• **Collection entries**
▼
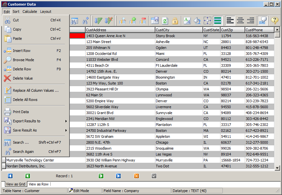Open the font settings icon
Image resolution: width=282 pixels, height=195 pixels.
[x=187, y=21]
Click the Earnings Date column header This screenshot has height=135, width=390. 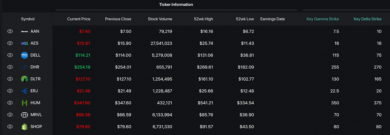pyautogui.click(x=272, y=19)
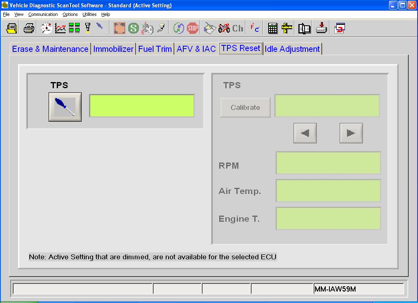Open the calculator icon in toolbar

coord(273,28)
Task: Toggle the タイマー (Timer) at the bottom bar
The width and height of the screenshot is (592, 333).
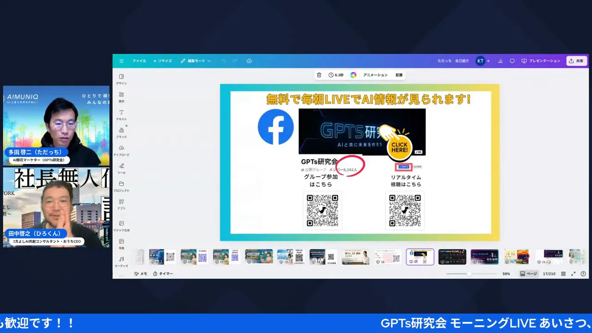Action: 163,273
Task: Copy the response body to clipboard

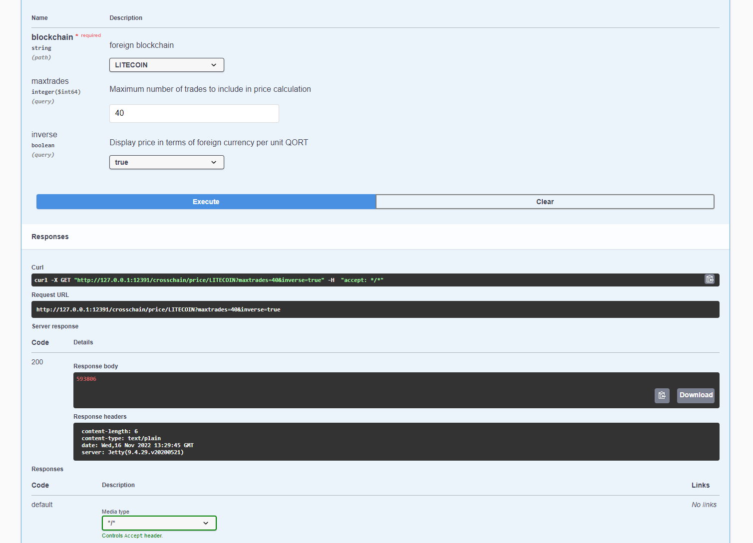Action: pyautogui.click(x=662, y=395)
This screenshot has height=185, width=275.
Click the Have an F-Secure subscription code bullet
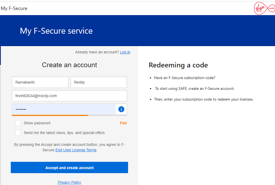click(x=185, y=78)
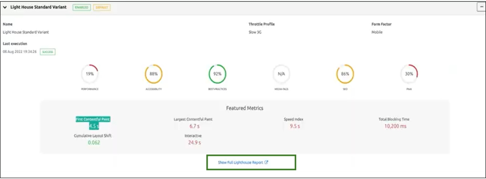
Task: Select the 86% SEO score gauge
Action: click(x=345, y=74)
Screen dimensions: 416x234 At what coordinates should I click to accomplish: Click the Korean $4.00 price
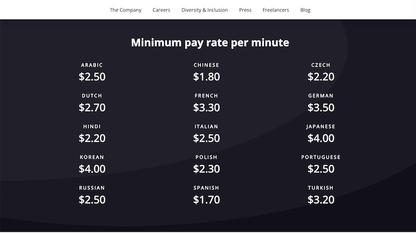(x=92, y=169)
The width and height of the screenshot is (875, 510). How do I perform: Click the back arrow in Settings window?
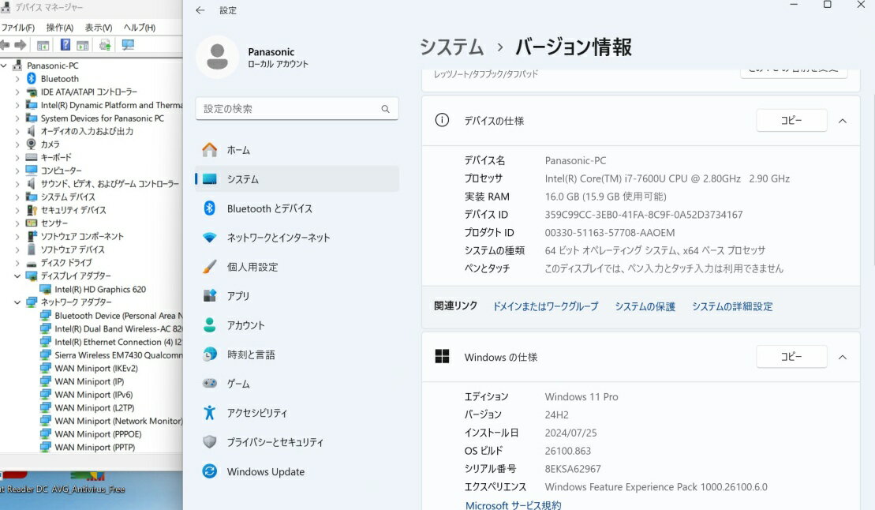(200, 10)
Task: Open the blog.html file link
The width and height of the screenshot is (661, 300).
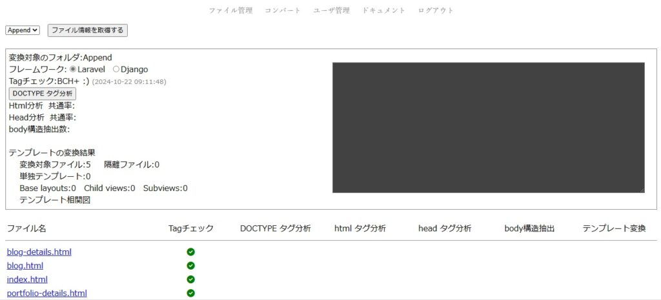Action: [25, 265]
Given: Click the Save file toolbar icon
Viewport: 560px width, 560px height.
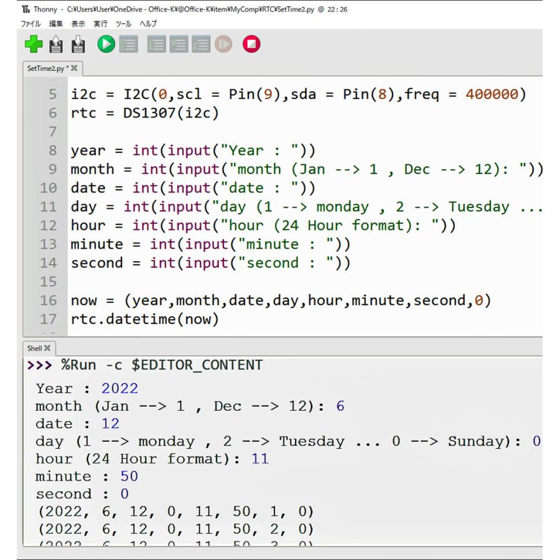Looking at the screenshot, I should (x=78, y=45).
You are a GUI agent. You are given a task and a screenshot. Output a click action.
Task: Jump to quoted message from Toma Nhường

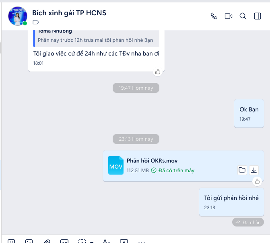coord(96,38)
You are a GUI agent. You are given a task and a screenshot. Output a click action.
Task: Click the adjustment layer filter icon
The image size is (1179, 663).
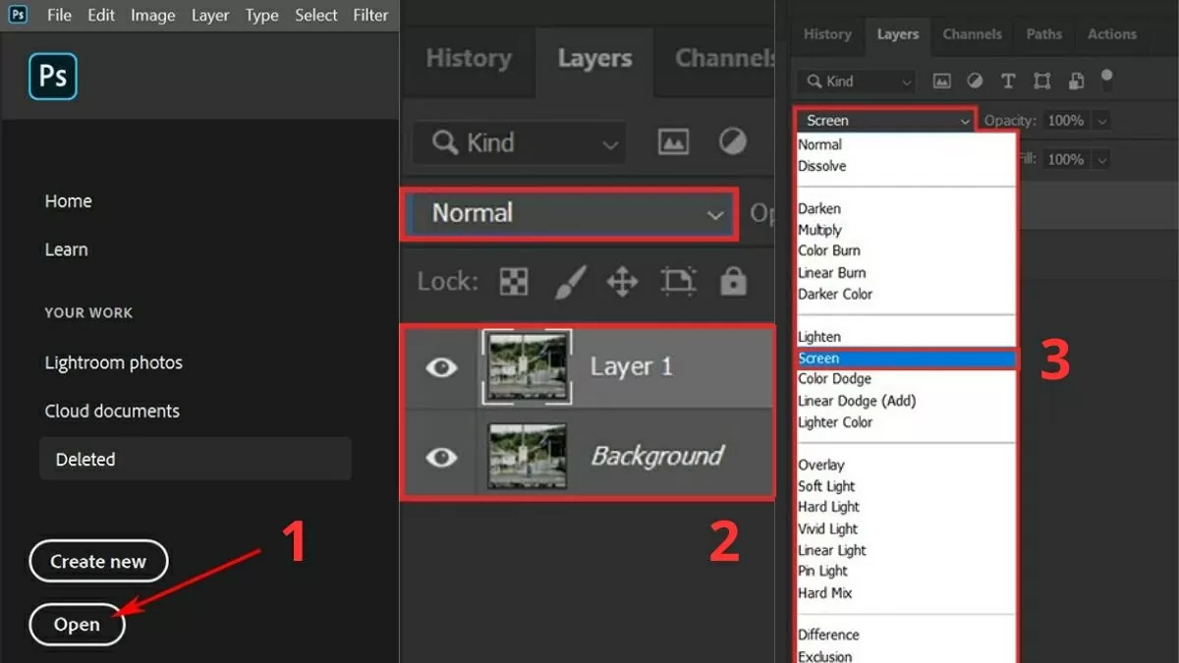pos(972,81)
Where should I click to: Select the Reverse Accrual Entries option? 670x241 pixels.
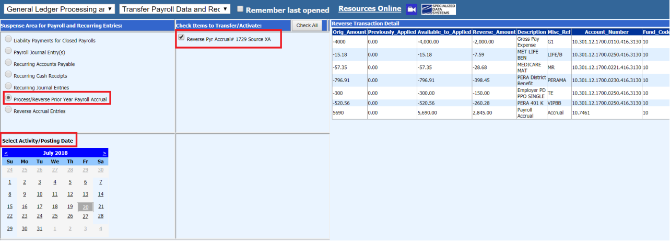tap(8, 110)
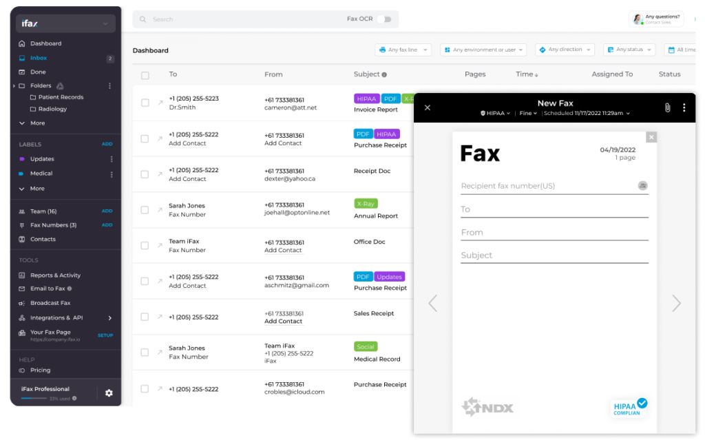Click the Recipient fax number field

[544, 186]
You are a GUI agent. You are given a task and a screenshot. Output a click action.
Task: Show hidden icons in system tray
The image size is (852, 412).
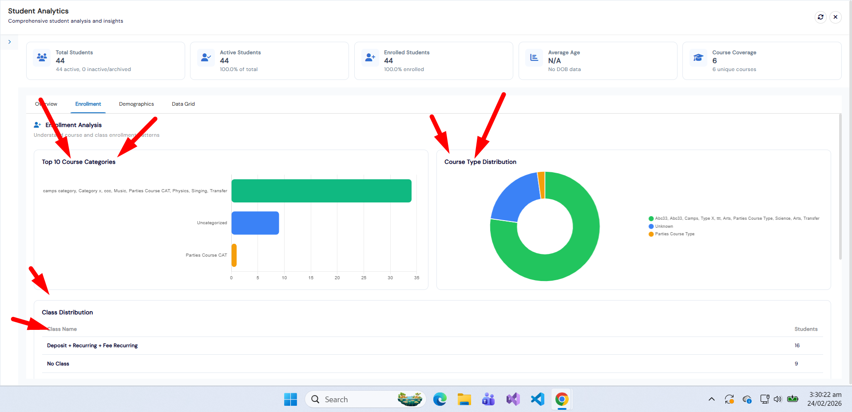pyautogui.click(x=711, y=399)
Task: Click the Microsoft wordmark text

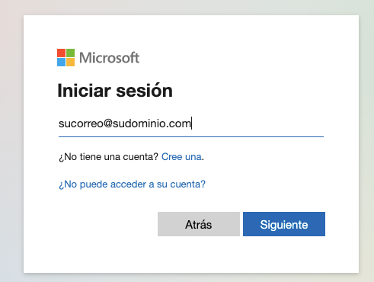Action: point(109,58)
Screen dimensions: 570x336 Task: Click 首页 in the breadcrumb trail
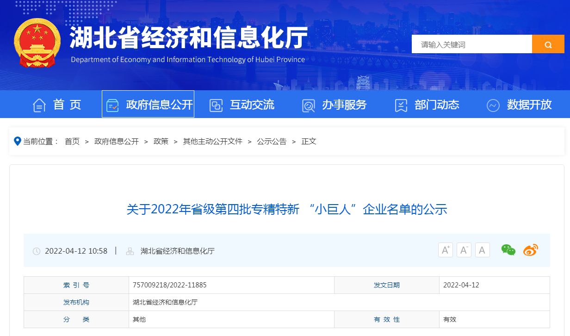click(x=72, y=142)
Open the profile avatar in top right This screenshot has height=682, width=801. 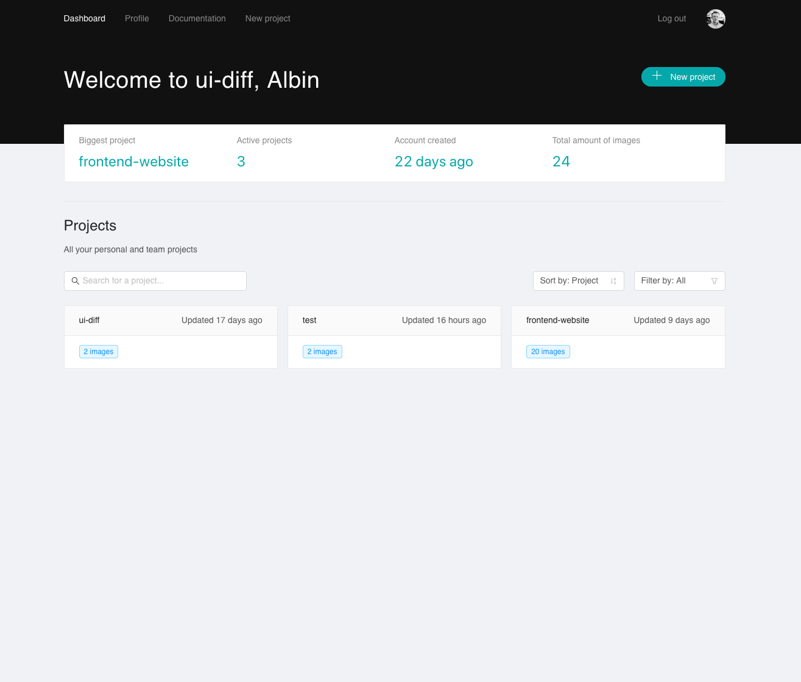(716, 18)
▲
Using the records above, print exactly the lines between the ones containing "Given: Click the Save file toolbar icon" and "Task: Click the adjustment layer filter icon", inclusive, and nothing else; no pictures.

Given: Click the Save file toolbar icon
Viewport: 560px width, 560px height.
Looking at the screenshot, I should (x=78, y=45).
You are a GUI agent. You are given a task and a screenshot. Output a click action.
Task: Jump to quoted message from Toma Nhường

coord(96,38)
You are a GUI agent. You are given a task and a screenshot. Output a click action.
Task: Click the adjustment layer filter icon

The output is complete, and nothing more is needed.